(Provided data):

══════════════════════════════

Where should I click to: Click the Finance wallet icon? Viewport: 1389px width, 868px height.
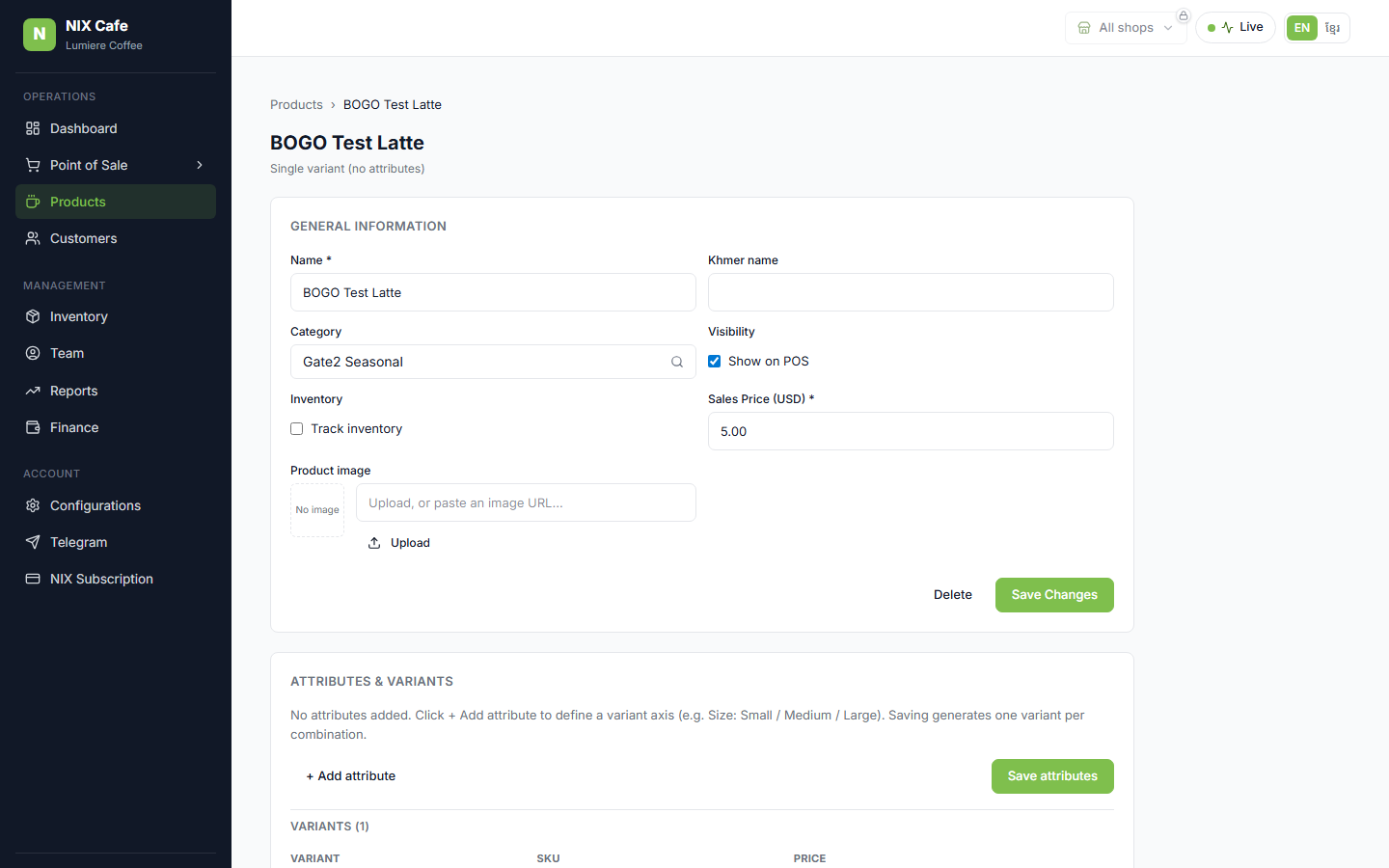tap(33, 427)

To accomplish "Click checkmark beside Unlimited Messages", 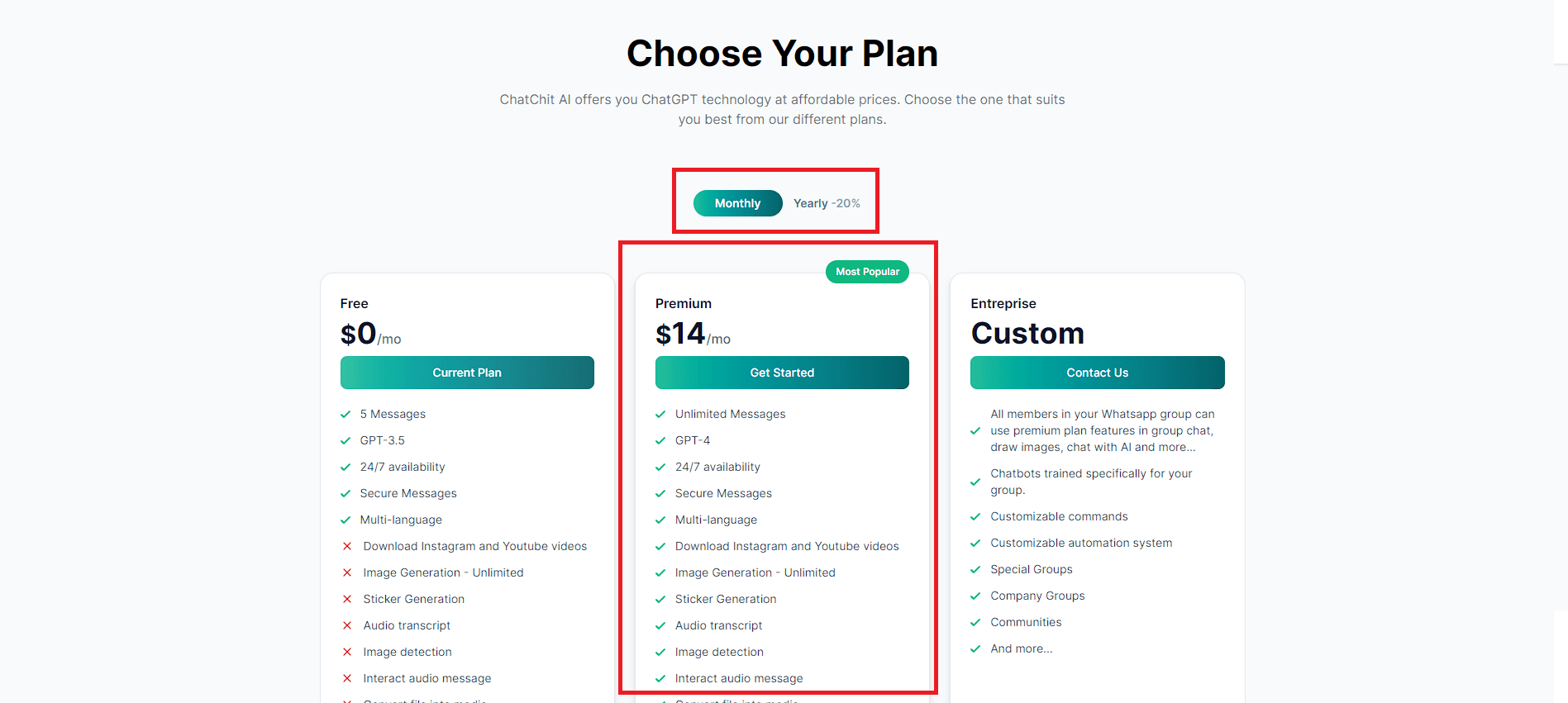I will point(660,415).
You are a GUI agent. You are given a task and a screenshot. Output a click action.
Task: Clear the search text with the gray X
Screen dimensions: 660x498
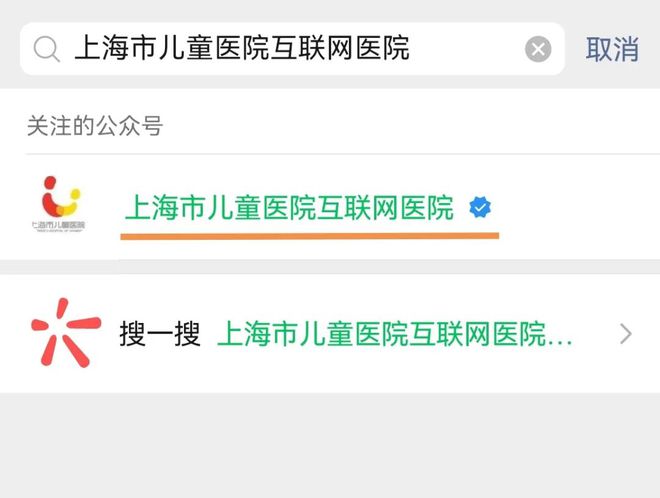[x=538, y=49]
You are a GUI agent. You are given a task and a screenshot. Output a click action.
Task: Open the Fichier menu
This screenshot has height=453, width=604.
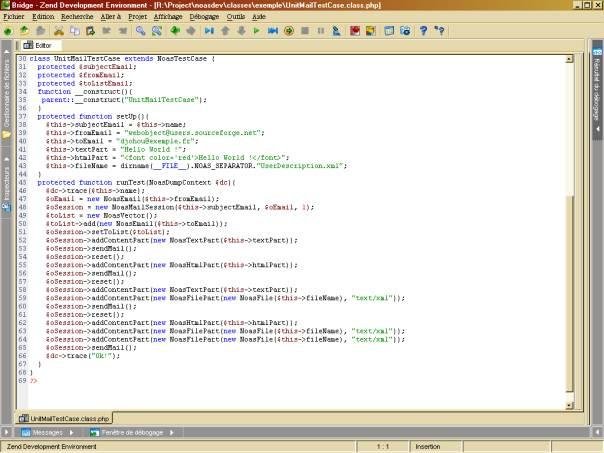tap(13, 18)
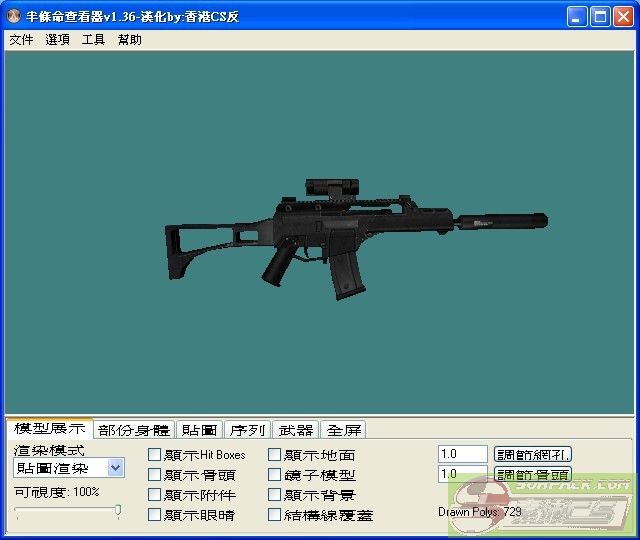Enable the 顯示Hit Boxes checkbox
The image size is (640, 540).
click(x=154, y=455)
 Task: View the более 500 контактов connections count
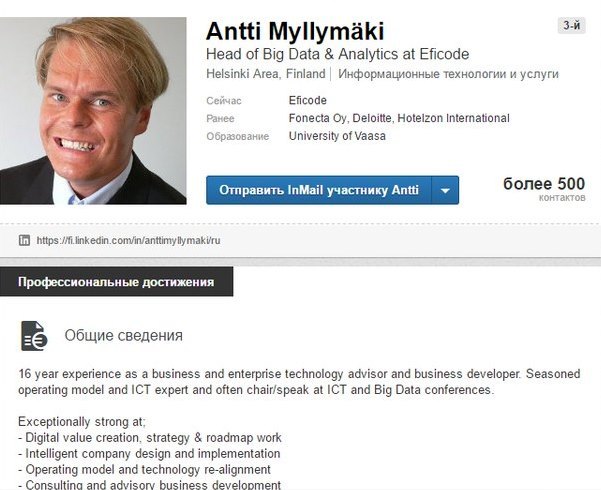(543, 188)
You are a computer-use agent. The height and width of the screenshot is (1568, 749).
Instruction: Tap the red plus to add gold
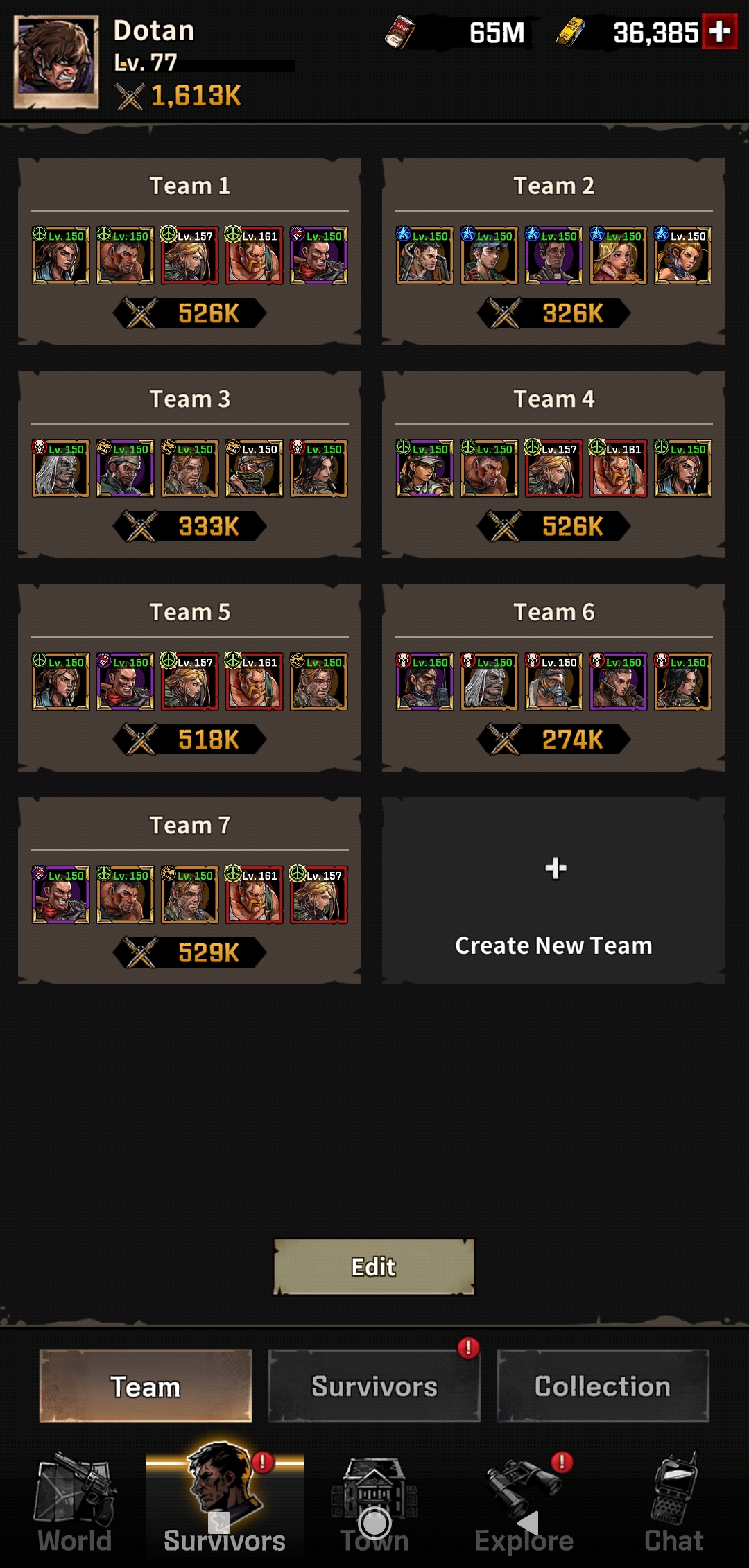point(720,32)
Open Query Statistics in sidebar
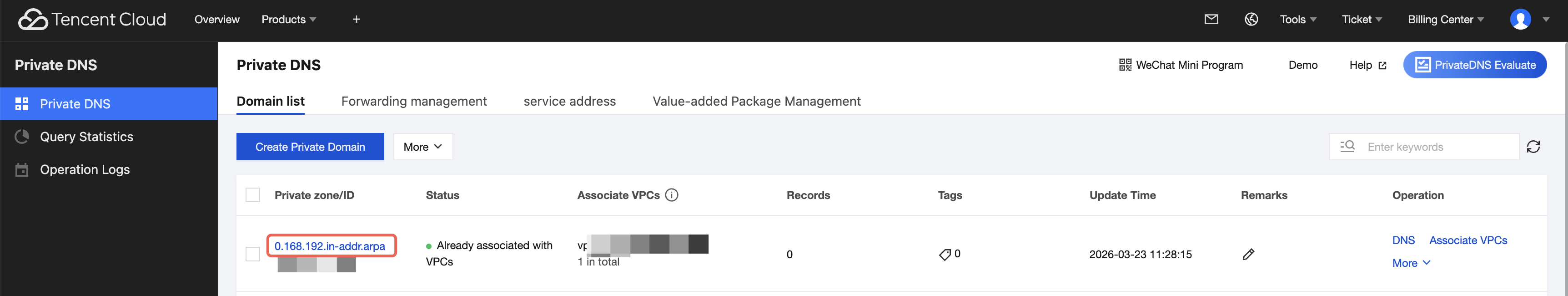Image resolution: width=1568 pixels, height=296 pixels. pyautogui.click(x=86, y=137)
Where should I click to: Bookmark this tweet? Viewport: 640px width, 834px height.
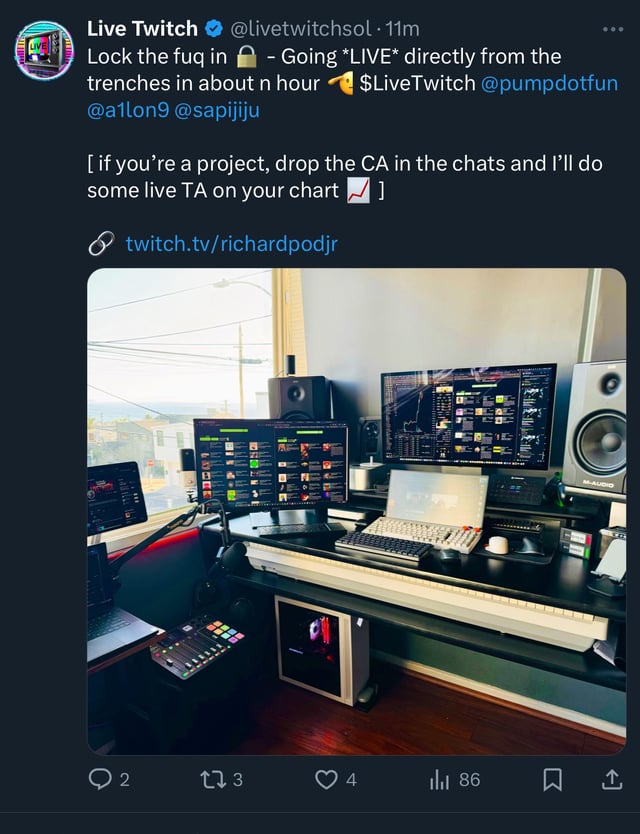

══════════════════════════════

(Work to be completed):
Please identify each line of the entries that contains the string "should" and copy those lines out in full.

(Result for this exercise):
Where should I click to: Click the Finance wallet icon? Viewport: 1389px width, 868px height.
Where should I click to: Bookmark this tweet? Viewport: 640px width, 834px height.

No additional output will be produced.